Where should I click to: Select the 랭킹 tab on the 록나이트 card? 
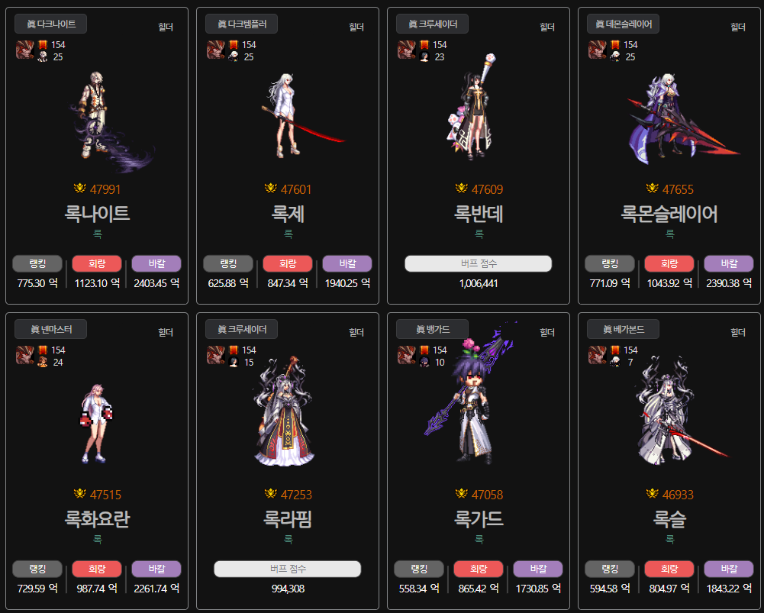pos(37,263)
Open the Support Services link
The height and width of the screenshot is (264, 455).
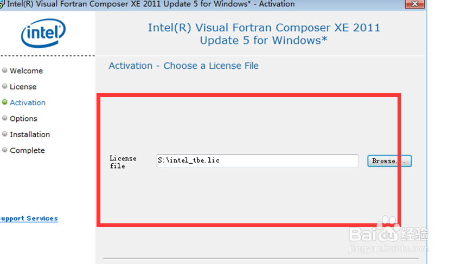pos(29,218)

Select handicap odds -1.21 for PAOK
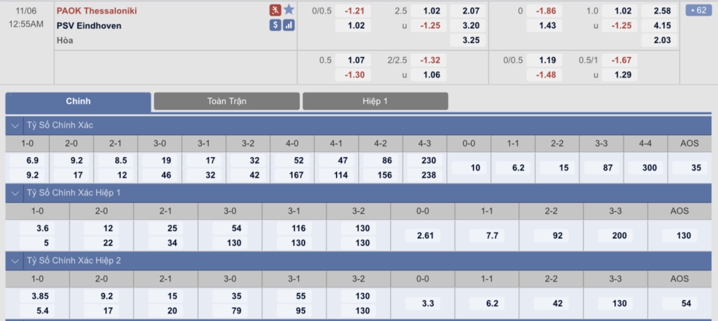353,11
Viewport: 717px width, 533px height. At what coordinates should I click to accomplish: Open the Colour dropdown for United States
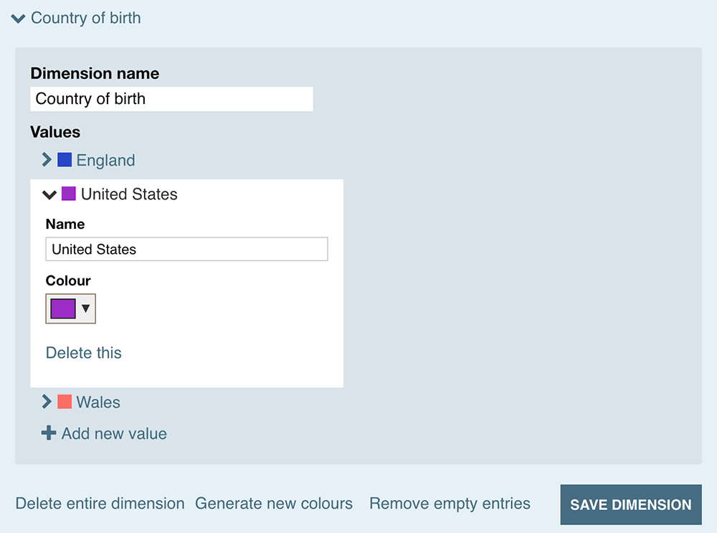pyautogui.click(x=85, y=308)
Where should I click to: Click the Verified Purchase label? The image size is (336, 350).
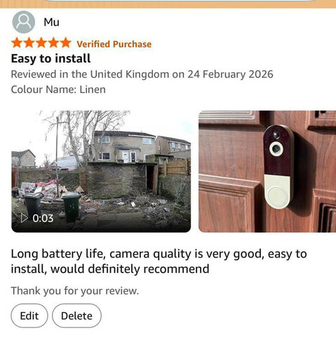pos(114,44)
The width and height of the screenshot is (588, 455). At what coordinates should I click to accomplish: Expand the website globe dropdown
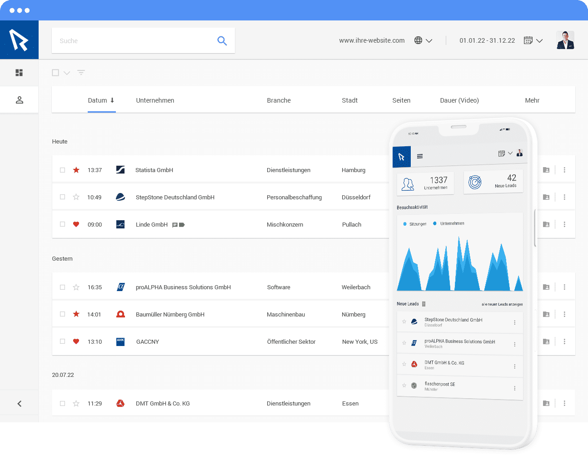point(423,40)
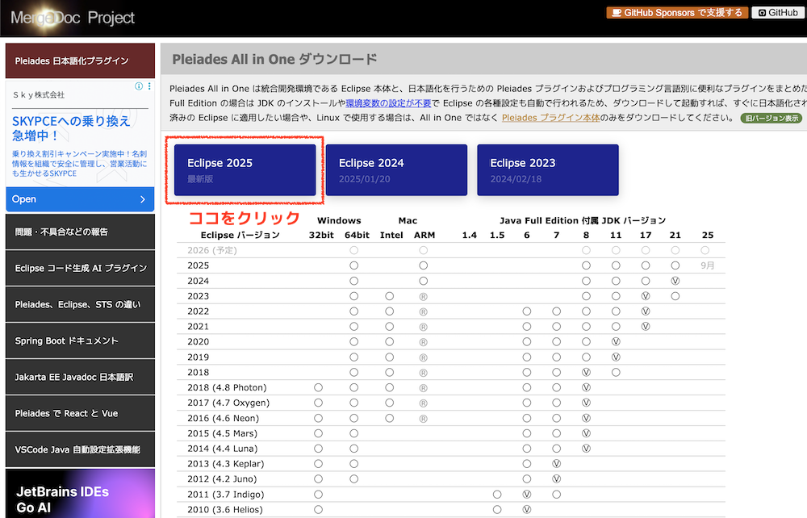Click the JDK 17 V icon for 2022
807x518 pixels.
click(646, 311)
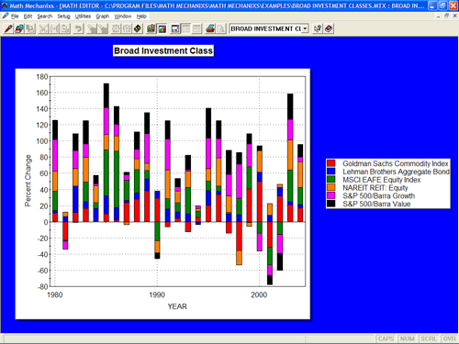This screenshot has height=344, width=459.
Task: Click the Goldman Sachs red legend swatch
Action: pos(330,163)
====
__What this task involves__: Reproduce exactly, and only, the lines that begin at the one containing "The height and" and end with the final line of the data, both included, while omitting every picture.

__Response for this exercise__:
The height and width of the screenshot is (264, 455).
pos(29,218)

Select handicap odds -1.21 for PAOK
353,11
Viewport: 717px width, 533px height. At what coordinates should I click to accomplish: Open the Colour dropdown for United States
pyautogui.click(x=85, y=308)
Where should I click to: Click the Verified Purchase label? The image size is (336, 350).
pos(114,44)
The width and height of the screenshot is (588, 455). At what coordinates should I click to accomplish: Expand the website globe dropdown
point(423,40)
Click the JDK 17 V icon for 2022
807x518 pixels.
click(646, 311)
This screenshot has height=344, width=459.
Task: Click the Goldman Sachs red legend swatch
Action: pos(330,163)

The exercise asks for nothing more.